▸ **Instructions to follow**: Pictures excluded, copy word for word the lines from the one holding "Instruction: Click the" through the last line below.

Saved data entries:
==========

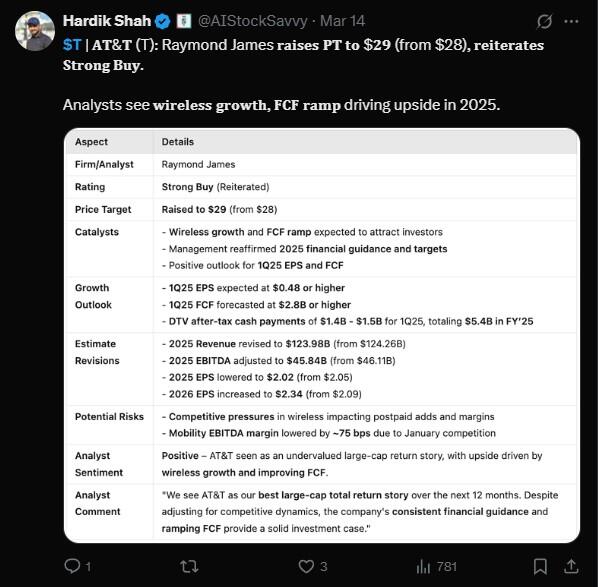This screenshot has height=587, width=598.
Task: Click the Hardik Shah display name
Action: click(x=107, y=21)
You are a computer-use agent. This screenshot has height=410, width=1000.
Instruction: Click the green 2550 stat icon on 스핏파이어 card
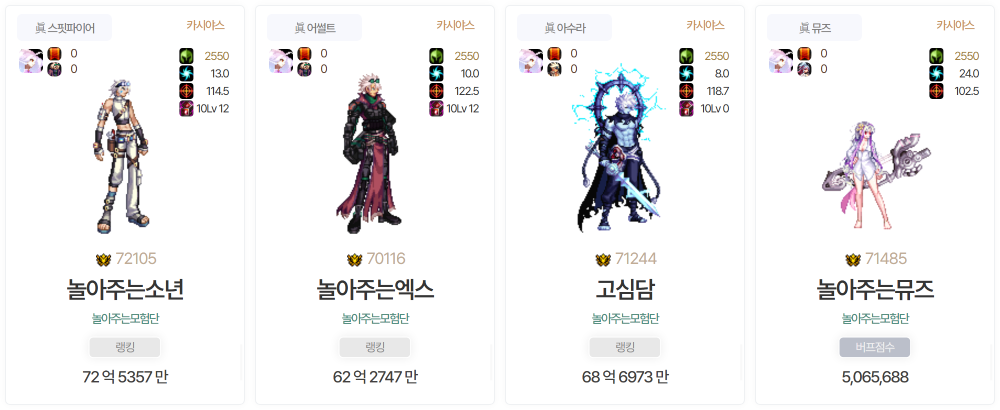(x=186, y=55)
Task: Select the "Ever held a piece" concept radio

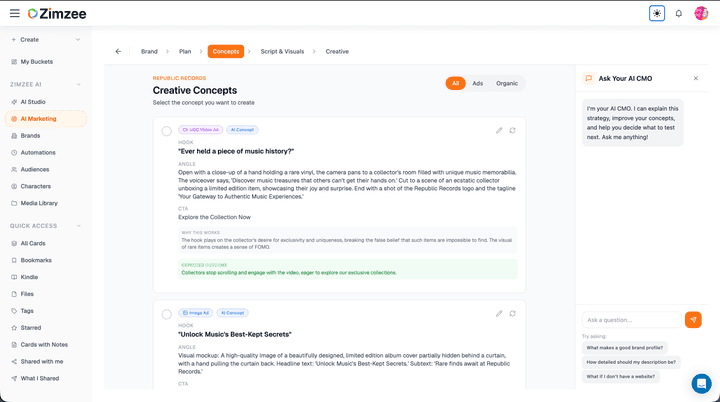Action: coord(167,131)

==========

▸ **Solution to this task**:
Instruction: Click the green 2550 stat icon on 스핏파이어 card
(x=186, y=55)
Task: Select the "Ever held a piece" concept radio

Action: coord(167,131)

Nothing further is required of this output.